[Dataset entries]
○ ○ ○ ○ ○

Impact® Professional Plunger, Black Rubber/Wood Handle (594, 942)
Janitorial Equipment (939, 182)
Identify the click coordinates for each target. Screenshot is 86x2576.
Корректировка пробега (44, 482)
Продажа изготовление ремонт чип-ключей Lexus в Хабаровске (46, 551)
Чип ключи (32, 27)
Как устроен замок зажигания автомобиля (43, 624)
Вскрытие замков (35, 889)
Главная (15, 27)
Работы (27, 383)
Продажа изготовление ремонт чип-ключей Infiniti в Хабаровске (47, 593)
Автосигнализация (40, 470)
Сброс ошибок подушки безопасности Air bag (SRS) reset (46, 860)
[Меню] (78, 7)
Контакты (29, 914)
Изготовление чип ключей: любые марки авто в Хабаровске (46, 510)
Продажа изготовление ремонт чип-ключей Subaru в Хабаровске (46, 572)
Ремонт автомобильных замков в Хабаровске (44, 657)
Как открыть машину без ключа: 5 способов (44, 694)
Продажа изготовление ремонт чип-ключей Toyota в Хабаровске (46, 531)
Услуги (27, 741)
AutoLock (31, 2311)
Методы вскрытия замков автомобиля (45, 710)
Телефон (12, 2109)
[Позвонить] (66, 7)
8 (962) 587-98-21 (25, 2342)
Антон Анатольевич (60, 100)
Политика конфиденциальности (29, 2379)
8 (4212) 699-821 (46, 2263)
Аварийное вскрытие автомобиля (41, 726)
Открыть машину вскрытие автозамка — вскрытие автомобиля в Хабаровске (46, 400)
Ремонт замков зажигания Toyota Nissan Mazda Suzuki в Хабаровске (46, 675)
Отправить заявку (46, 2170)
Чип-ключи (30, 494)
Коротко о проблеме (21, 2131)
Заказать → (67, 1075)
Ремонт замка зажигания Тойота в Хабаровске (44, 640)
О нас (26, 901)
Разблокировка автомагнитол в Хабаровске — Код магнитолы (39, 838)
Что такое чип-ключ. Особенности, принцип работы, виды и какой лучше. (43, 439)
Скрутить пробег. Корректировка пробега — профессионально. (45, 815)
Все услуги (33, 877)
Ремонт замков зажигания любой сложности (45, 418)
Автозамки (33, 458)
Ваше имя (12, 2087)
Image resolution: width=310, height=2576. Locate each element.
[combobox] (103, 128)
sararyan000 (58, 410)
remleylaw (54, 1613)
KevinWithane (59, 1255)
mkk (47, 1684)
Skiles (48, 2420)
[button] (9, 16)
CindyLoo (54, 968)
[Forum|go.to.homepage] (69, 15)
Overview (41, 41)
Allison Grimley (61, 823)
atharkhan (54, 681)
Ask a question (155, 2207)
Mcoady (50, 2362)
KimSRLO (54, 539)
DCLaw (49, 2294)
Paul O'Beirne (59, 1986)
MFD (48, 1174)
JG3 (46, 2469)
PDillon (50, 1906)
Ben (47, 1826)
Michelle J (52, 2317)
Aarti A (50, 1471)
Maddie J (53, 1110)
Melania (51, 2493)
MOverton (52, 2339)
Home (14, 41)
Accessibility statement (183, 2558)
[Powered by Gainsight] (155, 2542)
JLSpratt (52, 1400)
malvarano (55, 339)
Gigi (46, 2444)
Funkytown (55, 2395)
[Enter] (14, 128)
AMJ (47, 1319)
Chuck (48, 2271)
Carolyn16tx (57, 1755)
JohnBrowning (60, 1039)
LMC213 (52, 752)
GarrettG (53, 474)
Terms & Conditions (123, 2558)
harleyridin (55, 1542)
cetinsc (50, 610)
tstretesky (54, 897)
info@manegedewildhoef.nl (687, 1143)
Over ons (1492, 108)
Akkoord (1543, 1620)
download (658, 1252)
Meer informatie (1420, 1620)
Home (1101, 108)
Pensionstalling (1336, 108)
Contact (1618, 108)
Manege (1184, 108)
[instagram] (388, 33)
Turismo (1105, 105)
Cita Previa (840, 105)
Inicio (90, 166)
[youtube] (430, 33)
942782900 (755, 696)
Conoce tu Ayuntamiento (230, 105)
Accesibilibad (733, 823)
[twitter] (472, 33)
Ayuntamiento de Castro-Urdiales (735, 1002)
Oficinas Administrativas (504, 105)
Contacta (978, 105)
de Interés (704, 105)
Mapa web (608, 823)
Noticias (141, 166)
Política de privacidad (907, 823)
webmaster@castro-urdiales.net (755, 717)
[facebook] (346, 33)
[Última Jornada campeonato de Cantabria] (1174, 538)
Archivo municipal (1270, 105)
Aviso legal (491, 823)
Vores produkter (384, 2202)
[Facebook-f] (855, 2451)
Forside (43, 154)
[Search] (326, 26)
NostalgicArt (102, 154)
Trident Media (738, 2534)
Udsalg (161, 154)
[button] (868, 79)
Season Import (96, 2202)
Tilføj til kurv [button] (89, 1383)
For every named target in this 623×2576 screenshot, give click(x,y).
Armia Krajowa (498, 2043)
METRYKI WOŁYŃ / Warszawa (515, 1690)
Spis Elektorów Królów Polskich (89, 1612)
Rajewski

○ ○ ○ ○ ○

◆ What to work on
The records are to be retyped exactly. No line may be skipped.

◆ Task solution
Impact® Professional Plunger, Black Rubber/Wood Handle (594, 942)
Janitorial Equipment (939, 182)
Identify the click coordinates for each target. Screenshot is 86x2576.
Корректировка пробега (44, 482)
Продажа изготовление ремонт чип-ключей Lexus в Хабаровске (46, 551)
Чип ключи (32, 27)
Как устроен замок зажигания автомобиля (43, 624)
Вскрытие замков (35, 889)
Главная (15, 27)
Работы (27, 383)
Продажа изготовление ремонт чип-ключей Infiniti в Хабаровске (47, 593)
Автосигнализация (40, 470)
Сброс ошибок подушки безопасности Air bag (SRS) reset (46, 860)
[Меню] (78, 7)
Контакты (29, 914)
Изготовление чип ключей: любые марки авто в Хабаровске (46, 510)
Продажа изготовление ремонт чип-ключей Subaru в Хабаровске (46, 572)
Ремонт автомобильных замков в Хабаровске (44, 657)
Как открыть машину без ключа: 5 способов (44, 694)
Продажа изготовление ремонт чип-ключей Toyota в Хабаровске (46, 531)
Услуги (27, 741)
AutoLock (31, 2311)
Методы вскрытия замков автомобиля (45, 710)
Телефон (12, 2109)
[Позвонить] (66, 7)
8 (962) 587-98-21 (25, 2342)
Антон Анатольевич (60, 100)
Политика конфиденциальности (29, 2379)
8 (4212) 699-821 (46, 2263)
Аварийное вскрытие автомобиля (41, 726)
Открыть машину вскрытие автозамка — вскрытие автомобиля в Хабаровске (46, 400)
Ремонт замков зажигания Toyota Nissan Mazda Suzuki в Хабаровске (46, 675)
Отправить заявку (46, 2170)
Чип-ключи (30, 494)
Коротко о проблеме (21, 2131)
Заказать → (67, 1075)
Ремонт замка зажигания Тойота в Хабаровске (44, 640)
О нас (26, 901)
Разблокировка автомагнитол в Хабаровске — Код магнитолы (39, 838)
Что такое чип-ключ. Особенности, принцип работы, виды и какой лучше. (43, 439)
Скрутить пробег. Корректировка пробега — профессионально. (45, 815)
Все услуги (33, 877)
Ремонт замков зажигания любой сложности (45, 418)
Автозамки (33, 458)
Ваше имя (12, 2087)
Image resolution: width=310, height=2576. Locate each element.
[combobox] (103, 128)
sararyan000 (58, 410)
remleylaw (54, 1613)
KevinWithane (59, 1255)
mkk (47, 1684)
Skiles (48, 2420)
[button] (9, 16)
CindyLoo (54, 968)
[Forum|go.to.homepage] (69, 15)
Overview (41, 41)
Allison Grimley (61, 823)
atharkhan (54, 681)
Ask a question (155, 2207)
Mcoady (50, 2362)
KimSRLO (54, 539)
DCLaw (49, 2294)
Paul O'Beirne (59, 1986)
MFD (48, 1174)
JG3 (46, 2469)
PDillon (50, 1906)
Ben (47, 1826)
Michelle J (52, 2317)
Aarti A (50, 1471)
Maddie J (53, 1110)
Melania (51, 2493)
MOverton (52, 2339)
Home (14, 41)
Accessibility statement (183, 2558)
[Powered by Gainsight] (155, 2542)
JLSpratt (52, 1400)
malvarano (55, 339)
Gigi (46, 2444)
Funkytown (55, 2395)
[Enter] (14, 128)
AMJ (47, 1319)
Chuck (48, 2271)
Carolyn16tx (57, 1755)
JohnBrowning (60, 1039)
LMC213 (52, 752)
GarrettG (53, 474)
Terms & Conditions (123, 2558)
harleyridin (55, 1542)
cetinsc (50, 610)
tstretesky (54, 897)
info@manegedewildhoef.nl (687, 1143)
Over ons (1492, 108)
Akkoord (1543, 1620)
download (658, 1252)
Meer informatie (1420, 1620)
Home (1101, 108)
Pensionstalling (1336, 108)
Contact (1618, 108)
Manege (1184, 108)
[instagram] (388, 33)
Turismo (1105, 105)
Cita Previa (840, 105)
Inicio (90, 166)
[youtube] (430, 33)
942782900 (755, 696)
Conoce tu Ayuntamiento (230, 105)
Accesibilibad (733, 823)
[twitter] (472, 33)
Ayuntamiento de Castro-Urdiales (735, 1002)
Oficinas Administrativas (504, 105)
Contacta (978, 105)
de Interés (704, 105)
Mapa web (608, 823)
Noticias (141, 166)
Política de privacidad (907, 823)
webmaster@castro-urdiales.net (755, 717)
[facebook] (346, 33)
[Última Jornada campeonato de Cantabria] (1174, 538)
Archivo municipal (1270, 105)
Aviso legal (491, 823)
Vores produkter (384, 2202)
[Facebook-f] (855, 2451)
Forside (43, 154)
[Search] (326, 26)
NostalgicArt (102, 154)
Trident Media (738, 2534)
Udsalg (161, 154)
[button] (868, 79)
Season Import (96, 2202)
Tilføj til kurv [button] (89, 1383)
For every named target in this 623×2576 screenshot, give click(x,y).
Armia Krajowa (498, 2043)
METRYKI WOŁYŃ / Warszawa (515, 1690)
Spis Elektorów Królów Polskich (89, 1612)
Rajewski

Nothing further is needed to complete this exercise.